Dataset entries
=== Section Start ===

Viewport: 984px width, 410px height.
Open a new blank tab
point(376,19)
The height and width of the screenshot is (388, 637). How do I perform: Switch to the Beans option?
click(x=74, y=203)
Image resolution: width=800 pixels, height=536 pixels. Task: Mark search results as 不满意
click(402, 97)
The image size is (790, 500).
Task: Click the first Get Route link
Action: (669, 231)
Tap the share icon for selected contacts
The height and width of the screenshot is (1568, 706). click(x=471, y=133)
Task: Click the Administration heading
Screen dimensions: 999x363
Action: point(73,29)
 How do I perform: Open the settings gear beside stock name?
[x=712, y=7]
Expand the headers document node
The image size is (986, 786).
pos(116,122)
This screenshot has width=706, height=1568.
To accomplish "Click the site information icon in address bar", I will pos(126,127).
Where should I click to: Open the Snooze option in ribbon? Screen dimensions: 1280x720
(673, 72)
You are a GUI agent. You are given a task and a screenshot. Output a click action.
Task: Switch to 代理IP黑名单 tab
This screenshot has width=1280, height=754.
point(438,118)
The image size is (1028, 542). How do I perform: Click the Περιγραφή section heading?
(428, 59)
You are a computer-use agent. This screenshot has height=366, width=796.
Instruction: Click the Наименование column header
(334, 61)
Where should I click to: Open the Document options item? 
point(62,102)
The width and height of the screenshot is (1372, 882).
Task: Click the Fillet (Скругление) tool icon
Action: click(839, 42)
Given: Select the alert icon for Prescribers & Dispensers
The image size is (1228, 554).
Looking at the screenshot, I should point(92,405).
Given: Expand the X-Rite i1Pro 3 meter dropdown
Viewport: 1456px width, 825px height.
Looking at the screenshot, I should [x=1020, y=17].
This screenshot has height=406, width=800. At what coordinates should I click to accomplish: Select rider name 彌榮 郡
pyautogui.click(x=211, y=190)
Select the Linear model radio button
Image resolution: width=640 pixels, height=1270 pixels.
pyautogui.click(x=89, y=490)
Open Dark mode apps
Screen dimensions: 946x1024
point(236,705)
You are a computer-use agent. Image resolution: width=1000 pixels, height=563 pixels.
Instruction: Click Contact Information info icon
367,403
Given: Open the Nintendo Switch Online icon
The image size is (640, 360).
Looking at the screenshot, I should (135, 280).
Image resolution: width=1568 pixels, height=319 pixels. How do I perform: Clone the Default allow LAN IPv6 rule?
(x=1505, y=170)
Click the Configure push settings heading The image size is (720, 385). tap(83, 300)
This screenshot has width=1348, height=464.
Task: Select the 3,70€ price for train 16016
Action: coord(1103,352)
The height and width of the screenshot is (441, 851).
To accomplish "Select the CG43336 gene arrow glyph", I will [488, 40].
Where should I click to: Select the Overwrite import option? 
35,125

=== Section End ===

» **Assigned task**
Take the entries above and return only the lines from the one with "Screen dimensions: 999x363" to the one with "This screenshot has width=706, height=1568.", both included, unchanged.

» **Written answer**
Screen dimensions: 999x363
Action: point(73,29)
 How do I perform: Open the settings gear beside stock name?
[x=712, y=7]
Expand the headers document node
The image size is (986, 786).
pos(116,122)
This screenshot has width=706, height=1568.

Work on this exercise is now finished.